Betty Crocker has been replaced by the The Cake Mix Doctor and The Joy of Cooking has been replaced by Canal House and The Silver Pallette (CHICKEN MARBELLA RULES). I thought we are supposed to change the world, not change our linens. I thought we were supposed to focus on philanthropy rather than focus on organic fillets; and yet the pleasure I get from connecting with my girlfriends each day playing Words With Friends, even when they cheat (you KNOW who you ARE) leaves me waiting by my iPad like a young lover waiting for words from her beau.

Life's simple pleasures. My generation has all worked hard, some in myriad careers with first, second and third acts. Many have been entrepreneurs, award winners; but many, after they have raised their children (or during the raising) have now fallen back into a very human (feminine) need to grow things and build things and feed things, design things and create environments to grow old in.
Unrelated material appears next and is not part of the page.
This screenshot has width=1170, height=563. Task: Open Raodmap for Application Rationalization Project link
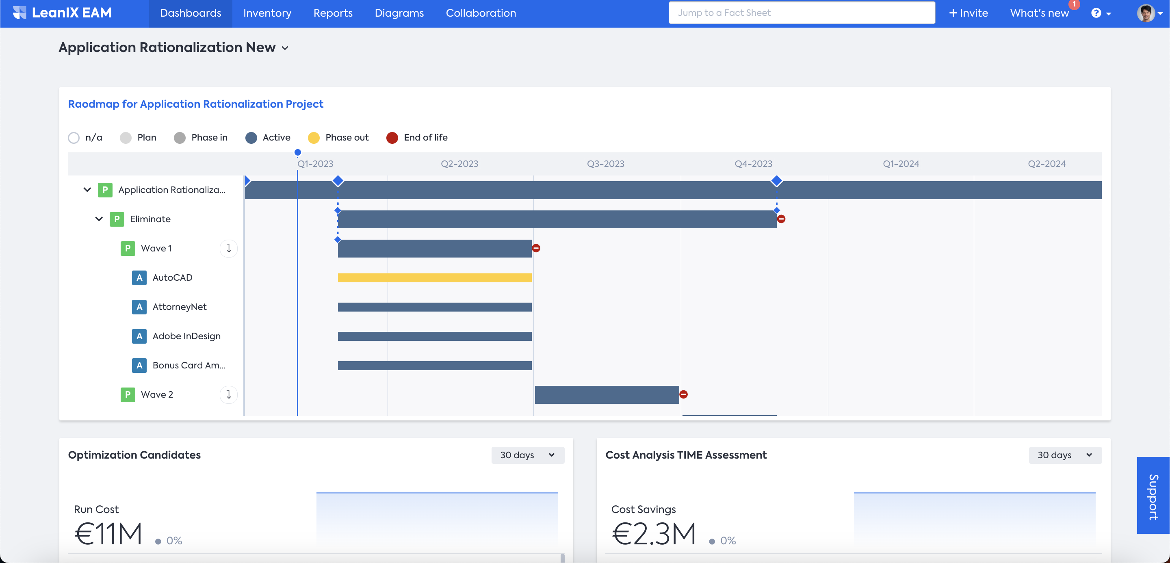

I go out to my garden daily where I have lettuces and vegetables and herbs and tomatoes (thank you Michelle Obama). I would not have thought that these gentle pleasures of being a wife and the mother -- playing a word game and creating a beautiful home -- would be today's pastime for many, many women. I realize that many women today have lost their home but this is not the blog about that. This is the one for those who are still in their homes or apartments and are confronting this pull-back to home economics.

As the economy crumbles and we are all circling our financial wagons, many of us are putting in our wagons our creatively costumed kids, deliciously fed men, stores of jams and sauces that we have put into jars ourselves, sweaters we have knit, photographs we have taken and that many of us have actually built the damn wagon with either our hands or our earnings.

"I can bring home the bacon, fry it up in a pan and never let you forget you're a man... cause I'm a woman... " In my case a woman heading off to play WORDS with FRIENDS... I wonder if it will accept "Enjoli"?